We must have a concise and simple FAITHFUL explanation that doesn't dodge the most basic facts that any two year old can see. That is why we are the laughing stock among unbelievers, because they can see with their own eyes how silly the apologetics have been, because they have nothing to defend. Schryver's explanation continues to do just that same exact thing, yet another evasion tactic. The confidence in Schryver's explanation, saying that it is a game changer is WAY overblown and overconfident.

Ed Goble

Everything you've written on this thread reveals that you don't even understand the recent arguments. The Scrhyver arguments about the KEP have no relationship at all to the question of a missing scroll. His arguments have very little relationship to the Abraham manuscripts. His arguments do have a strong relationship to the Alphabet and Grammar documents. And if Schryver's arguments about those documents are correct, the Abraham manuscripts (the ones that have some relationship to the papyri) are irrelevant to the production of the Book of Abraham.

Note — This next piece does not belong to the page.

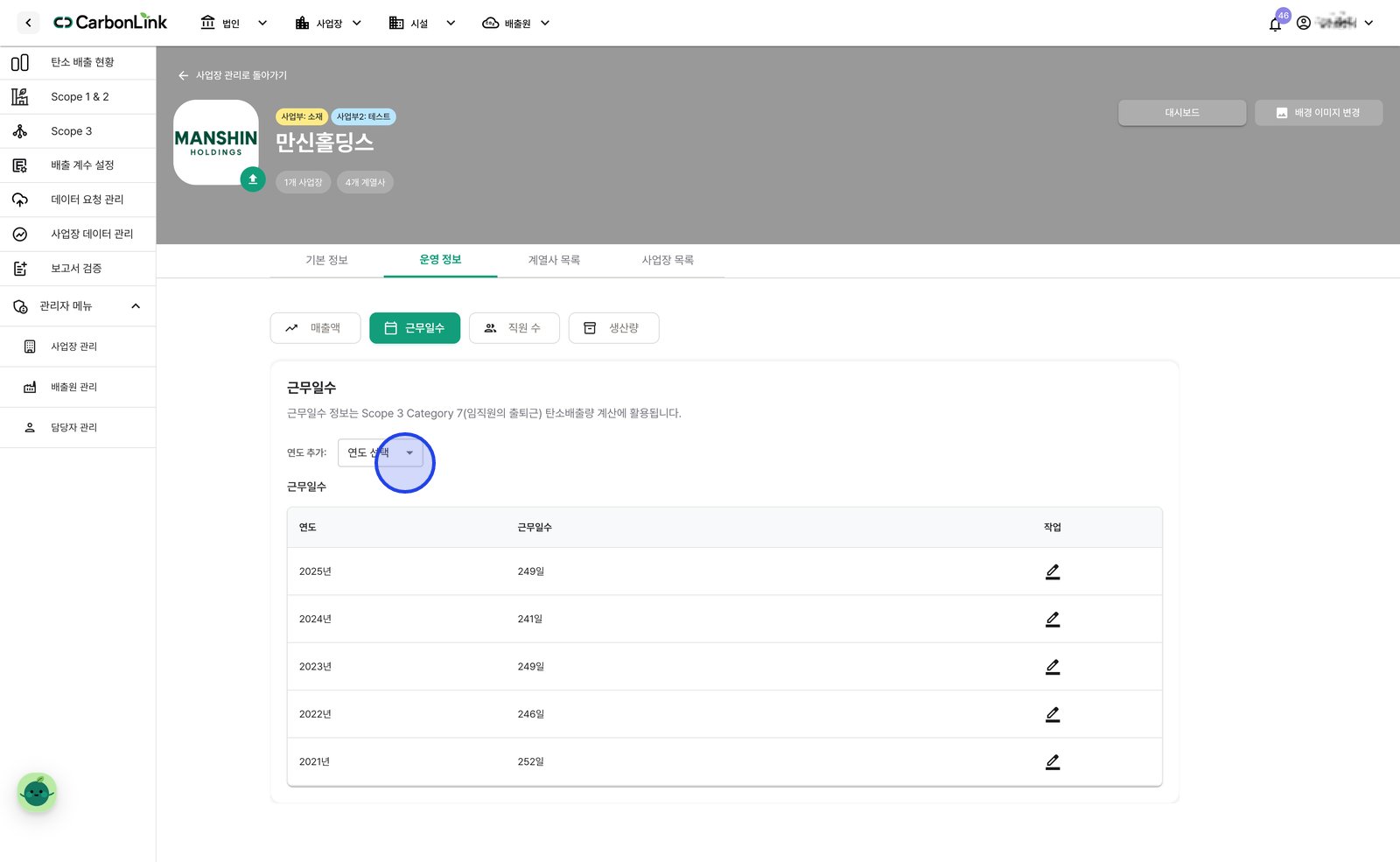Click the sidebar collapse back arrow
The height and width of the screenshot is (862, 1400).
tap(28, 23)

To tell you the truth, you strike me as being a kindred spirit to our old friend Paul Osborn (may he rest in peace) whose "nuttier than a fruitcake" views of the KEP were always entertaining, but never made a lick of sense.

In any case, I think you need to do your homework a little more before you start presenting yourself as an authority on this topic. You don't seem to have a good understanding of what the KEP are, and the relationship of the various documents to one another.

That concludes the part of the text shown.